[SOLVED] Proxmox Server random reboot

Edison · Apr 2, 2023

I used version 5.x before, and then restarted randomly, and I couldn’t find any reason. Later, I upgraded to 7.x, and there was no problem at the beginning. Recently, I found that there was at least one random restart every day, and I couldn’t find the reason. , please help

Code:

proxmox-ve: 7.3-1 (running kernel: 5.15.74-1-pve)
pve-manager: 7.3-3 (running version: 7.3-3/c3928077)
pve-kernel-5.15: 7.2-14
pve-kernel-helper: 7.2-14
pve-kernel-5.15.74-1-pve: 5.15.74-1
ceph-fuse: 15.2.17-pve1
corosync: 3.1.7-pve1
criu: 3.15-1+pve-1
glusterfs-client: 9.2-1
ifupdown2: 3.1.0-1+pmx3
ksm-control-daemon: 1.4-1
libjs-extjs: 7.0.0-1
libknet1: 1.24-pve2
libproxmox-acme-perl: 1.4.2
libproxmox-backup-qemu0: 1.3.1-1
libpve-access-control: 7.2-5
libpve-apiclient-perl: 3.2-1
libpve-common-perl: 7.2-8
libpve-guest-common-perl: 4.2-3
libpve-http-server-perl: 4.1-5
libpve-storage-perl: 7.2-12
libspice-server1: 0.14.3-2.1
lvm2: 2.03.11-2.1
lxc-pve: 5.0.0-3
lxcfs: 4.0.12-pve1
novnc-pve: 1.3.0-3
proxmox-backup-client: 2.2.7-1
proxmox-backup-file-restore: 2.2.7-1
proxmox-mini-journalreader: 1.3-1
proxmox-widget-toolkit: 3.5.3
pve-cluster: 7.3-1
pve-container: 4.4-2
pve-docs: 7.3-1
pve-edk2-firmware: 3.20220526-1
pve-firewall: 4.2-7
pve-firmware: 3.5-6
pve-ha-manager: 3.5.1
pve-i18n: 2.8-1
pve-qemu-kvm: 7.1.0-4
pve-xtermjs: 4.16.0-1
qemu-server: 7.3-1
smartmontools: 7.2-pve3
spiceterm: 3.2-2
swtpm: 0.8.0~bpo11+2
vncterm: 1.7-1
zfsutils-linux: 2.1.6-pve1

Moayad · Apr 3, 2023

Hello,

Thank you for the output of syslog.

There is no there isn't a clear indication of the cause of the reboot. I would instead check:
- dmesg
- Try updating the BIOS firmware (sometimes the issue might be related to hardware) or the hardware temperature
- If you monitor the PVE, can you see before the restart if there is high I/O?
- Lastly, checking the power issues, maybe the power supply problem?

Edison · Apr 4, 2023

Moayad said:
Hello,

Thank you for the output of syslog.

There is no there isn't a clear indication of the cause of the reboot. I would instead check:
- dmesg
- Try updating the BIOS firmware (sometimes the issue might be related to hardware) or the hardware temperature
- If you monitor the PVE, can you see before the restart if there is high I/O?
- Lastly, checking the power issues, maybe the power supply problem?

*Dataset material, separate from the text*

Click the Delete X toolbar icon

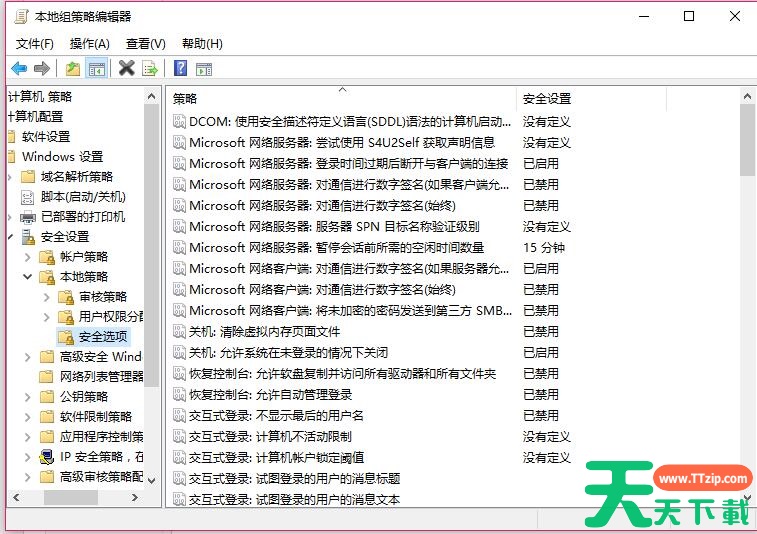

Thank you for your suggestion, I will try it for a while according to your suggestion and give feedback.

amengus · Apr 4, 2023

Hello,

I think I'm facing the same issue on only one node.

- It's a new node (since 7 days) in a production cluster (3 members + this one) so there is no VMs running on it (yet)
- No high I/O before the reboot
- No information related inside dmesg
- The node is using the latest packages available (Community Edition)

Last crash occured yesterday April 3th at 19:30 (Europe/Paris) :

Moayad · Apr 4, 2023

Do you enable the HA Proxy?
At the time when a node got rebooted, did you see anything in the Syslog/jornalctl related to corosync?

amengus · Apr 4, 2023

No HA Proxy enabled on my side.
Sorry, I've read logs twice and no error about corosync in them.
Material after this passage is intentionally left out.